Obviously for the following reasons: The Attorney-General unwittingly allowed me to understand what facts and circumstances otherwise informed me. The cabinetis very weak in itsmakeup. It had entirely lost prestige with the public. It knew that it was likely to be voted out by the Legislature because of its inefficiency. It hopes to gain strength by these arrests of persons against whom there is a strong prejudice with the legislative members elect. Who was and is the controlling factor back of the cabinet that forces this issue at so late an hour? The Tahitian half-caste marshal, the former reputed, if not the present paramour of the Queen, who terrifies her with the fear of an insurrection. This cabinet was mainly the choice of the marshal and the Queen, has never been passed upon by the legislature, that body never having been in session since its appointment, and does not dare resist what the Tahitian and the Queen see fit to do. This largely gives the marshal the key of the situation. In a mistaken hour, immediately after the death of the late King, a majority of the judges in an era of good feeling, knowing that the Queen was importunate to select a cabinet of her own, gave a decision of policy, that she had the right to remove the cabinet then existing and select her own, in the exceptional case of the death of the sovereign, though the most level-headed judge—an American, McCulley, recently deceased—gave a counter opinion in accordance with the plain terms of the constitution, for the exclusive right of the Legislature to remove the ministers is the vital and essential provision of the constitution, made in 1887, so intended by the men now living here, who placed it in the constitution, and so regarded by the principal lawyers here. That decision of good-natured policy to conciliate the Queen had the immediate result of making her Tahitian favorite the most potent man at the palace. She wanted to make him minister of interior, the most responsible member of the cabinet, but he found it impossible to find associates. But a cabinet was formed, who immediately made him marshal of the Kingdom, with the entire police force, such as it is, in his hands, with an attorney-general largely under his influence.

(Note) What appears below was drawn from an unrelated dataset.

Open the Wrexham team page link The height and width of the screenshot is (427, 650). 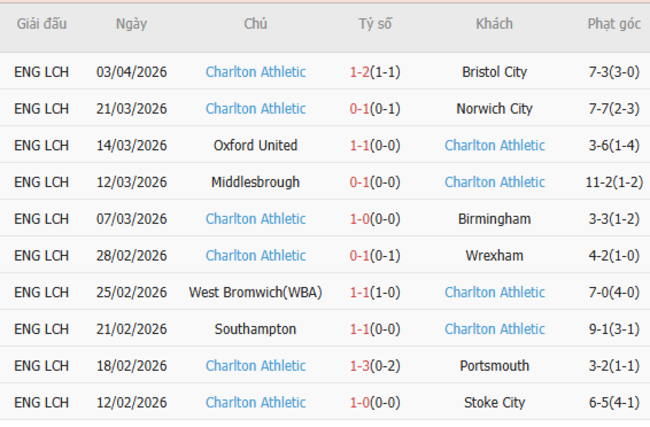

These are the circumstances which have given Wilcox, Ashford, and their associates their opportunity to increase their political influence. While the best and most responsible men of the islands are disgusted with the relations of the Queen and the Tahitian favorite, they will not follow such agitators as have just been arrested. They wish to secure [Page 359] a change by peaceful measures, and look to the Legislature, which was fairly and quietly elected, and is believed to have a safe majority of prudent men, several of them being of the chief men of the islands, of good American blood.
Of course an American ship of war is still needed here; one is ample. And when the San Francisco leaves I presume another ship will have arrived. One whose captain or other commander is cautious, reticent, and firm is specially needed where circumstances are so exceptional as they are here.